* [Lo que se pide]
Copie sin alteración alguna las filas que siguen, desde la que contiene "Given: Click the 'Remember" hasta la que contiene "Looking at the screenshot, I should pos(1358,70).", ambas incluidas.

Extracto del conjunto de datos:
::::::::
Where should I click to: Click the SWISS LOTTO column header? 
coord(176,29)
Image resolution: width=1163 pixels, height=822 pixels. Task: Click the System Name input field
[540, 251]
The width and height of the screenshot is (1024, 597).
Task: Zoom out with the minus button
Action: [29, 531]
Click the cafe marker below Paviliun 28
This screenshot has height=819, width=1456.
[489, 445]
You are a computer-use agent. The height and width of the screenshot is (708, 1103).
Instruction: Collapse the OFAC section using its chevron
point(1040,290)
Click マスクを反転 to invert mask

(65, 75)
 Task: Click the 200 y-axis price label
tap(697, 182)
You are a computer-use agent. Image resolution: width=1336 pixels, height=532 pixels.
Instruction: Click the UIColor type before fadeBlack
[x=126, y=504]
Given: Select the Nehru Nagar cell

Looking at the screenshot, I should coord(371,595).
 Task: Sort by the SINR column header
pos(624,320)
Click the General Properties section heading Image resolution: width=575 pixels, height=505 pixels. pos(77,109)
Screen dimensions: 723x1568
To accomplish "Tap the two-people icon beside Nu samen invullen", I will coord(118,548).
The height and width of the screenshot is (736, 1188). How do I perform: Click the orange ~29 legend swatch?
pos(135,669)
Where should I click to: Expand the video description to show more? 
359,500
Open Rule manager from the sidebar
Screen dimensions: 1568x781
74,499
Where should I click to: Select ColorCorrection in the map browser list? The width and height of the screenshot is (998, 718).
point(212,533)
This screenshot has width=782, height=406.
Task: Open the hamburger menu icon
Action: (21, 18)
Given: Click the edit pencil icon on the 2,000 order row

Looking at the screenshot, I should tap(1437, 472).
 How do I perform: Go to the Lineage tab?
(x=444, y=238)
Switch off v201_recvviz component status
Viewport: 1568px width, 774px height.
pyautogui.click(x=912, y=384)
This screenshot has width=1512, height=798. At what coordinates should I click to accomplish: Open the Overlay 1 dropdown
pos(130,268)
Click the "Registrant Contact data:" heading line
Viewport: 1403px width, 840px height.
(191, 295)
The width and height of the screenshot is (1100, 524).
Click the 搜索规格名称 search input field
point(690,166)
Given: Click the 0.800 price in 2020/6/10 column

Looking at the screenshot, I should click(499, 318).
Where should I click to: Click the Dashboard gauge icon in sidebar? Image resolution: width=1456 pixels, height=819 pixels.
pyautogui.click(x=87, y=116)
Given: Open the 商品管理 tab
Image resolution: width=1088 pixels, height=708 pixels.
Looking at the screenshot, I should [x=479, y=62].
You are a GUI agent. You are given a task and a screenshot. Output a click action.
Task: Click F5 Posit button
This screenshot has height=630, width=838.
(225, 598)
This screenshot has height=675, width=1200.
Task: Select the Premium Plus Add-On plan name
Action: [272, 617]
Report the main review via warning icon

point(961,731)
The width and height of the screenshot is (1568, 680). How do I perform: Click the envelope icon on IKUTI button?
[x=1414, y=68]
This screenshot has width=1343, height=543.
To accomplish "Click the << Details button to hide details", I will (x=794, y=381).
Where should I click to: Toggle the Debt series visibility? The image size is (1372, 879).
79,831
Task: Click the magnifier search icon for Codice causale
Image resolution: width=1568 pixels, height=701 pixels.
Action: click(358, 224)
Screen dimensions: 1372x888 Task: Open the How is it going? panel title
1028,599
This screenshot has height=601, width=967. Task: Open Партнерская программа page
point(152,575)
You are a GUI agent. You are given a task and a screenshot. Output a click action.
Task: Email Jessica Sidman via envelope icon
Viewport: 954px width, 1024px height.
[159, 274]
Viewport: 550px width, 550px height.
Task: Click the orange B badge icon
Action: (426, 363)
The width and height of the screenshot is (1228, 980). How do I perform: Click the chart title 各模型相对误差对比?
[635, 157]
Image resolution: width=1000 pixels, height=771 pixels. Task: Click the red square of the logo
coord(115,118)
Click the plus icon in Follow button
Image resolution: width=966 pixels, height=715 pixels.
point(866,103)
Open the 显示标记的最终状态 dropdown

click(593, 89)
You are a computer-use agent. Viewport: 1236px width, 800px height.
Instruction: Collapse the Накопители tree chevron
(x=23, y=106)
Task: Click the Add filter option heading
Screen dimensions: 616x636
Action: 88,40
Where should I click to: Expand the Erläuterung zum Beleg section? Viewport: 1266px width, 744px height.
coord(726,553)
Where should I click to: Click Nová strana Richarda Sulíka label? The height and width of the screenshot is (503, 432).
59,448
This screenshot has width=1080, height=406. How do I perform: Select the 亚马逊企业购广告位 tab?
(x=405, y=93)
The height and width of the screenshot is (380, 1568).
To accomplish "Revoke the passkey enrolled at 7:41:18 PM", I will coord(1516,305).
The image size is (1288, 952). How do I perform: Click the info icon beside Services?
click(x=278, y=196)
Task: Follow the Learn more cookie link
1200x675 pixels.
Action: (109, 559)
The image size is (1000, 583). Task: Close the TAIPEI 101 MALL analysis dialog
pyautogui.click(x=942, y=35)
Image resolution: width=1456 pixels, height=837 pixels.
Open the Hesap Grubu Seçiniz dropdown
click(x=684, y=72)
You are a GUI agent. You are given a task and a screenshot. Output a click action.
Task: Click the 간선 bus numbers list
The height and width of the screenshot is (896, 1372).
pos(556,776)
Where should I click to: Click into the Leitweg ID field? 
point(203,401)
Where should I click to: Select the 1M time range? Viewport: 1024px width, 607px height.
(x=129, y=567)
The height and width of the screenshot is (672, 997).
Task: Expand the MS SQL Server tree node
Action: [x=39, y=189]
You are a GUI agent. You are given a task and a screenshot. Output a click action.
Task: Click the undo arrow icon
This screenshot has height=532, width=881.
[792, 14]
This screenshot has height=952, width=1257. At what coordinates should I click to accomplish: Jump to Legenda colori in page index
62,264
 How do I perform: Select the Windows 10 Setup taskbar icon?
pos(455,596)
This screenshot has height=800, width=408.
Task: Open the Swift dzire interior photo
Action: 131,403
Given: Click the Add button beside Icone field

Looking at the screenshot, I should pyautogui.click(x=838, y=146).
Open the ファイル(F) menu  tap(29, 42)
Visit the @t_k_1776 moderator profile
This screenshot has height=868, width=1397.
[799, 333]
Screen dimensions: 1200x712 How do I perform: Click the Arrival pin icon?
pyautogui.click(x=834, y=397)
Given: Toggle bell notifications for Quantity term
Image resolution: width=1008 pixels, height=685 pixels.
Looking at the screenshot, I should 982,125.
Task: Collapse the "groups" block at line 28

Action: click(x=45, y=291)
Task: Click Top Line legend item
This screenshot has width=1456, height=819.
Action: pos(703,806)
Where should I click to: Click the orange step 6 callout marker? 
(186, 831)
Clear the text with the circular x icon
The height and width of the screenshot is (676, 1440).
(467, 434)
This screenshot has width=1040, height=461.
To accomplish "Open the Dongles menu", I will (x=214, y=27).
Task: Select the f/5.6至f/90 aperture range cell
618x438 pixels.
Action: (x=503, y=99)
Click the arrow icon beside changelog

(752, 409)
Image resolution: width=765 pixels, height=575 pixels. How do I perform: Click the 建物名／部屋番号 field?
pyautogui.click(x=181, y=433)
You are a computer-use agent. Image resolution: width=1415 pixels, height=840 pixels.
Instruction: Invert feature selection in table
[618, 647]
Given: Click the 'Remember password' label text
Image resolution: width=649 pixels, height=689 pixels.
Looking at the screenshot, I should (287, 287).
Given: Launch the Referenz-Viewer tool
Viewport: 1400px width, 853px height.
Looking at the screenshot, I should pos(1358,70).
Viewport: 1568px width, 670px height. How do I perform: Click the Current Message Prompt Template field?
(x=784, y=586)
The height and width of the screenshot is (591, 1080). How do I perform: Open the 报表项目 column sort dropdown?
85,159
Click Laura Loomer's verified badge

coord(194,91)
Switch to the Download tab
::::::::
* [Respuesta]
Given: Click the 'Remember password' label text
Image resolution: width=649 pixels, height=689 pixels.
Looking at the screenshot, I should (287, 287).
Given: Launch the Referenz-Viewer tool
Viewport: 1400px width, 853px height.
Looking at the screenshot, I should pos(1358,70).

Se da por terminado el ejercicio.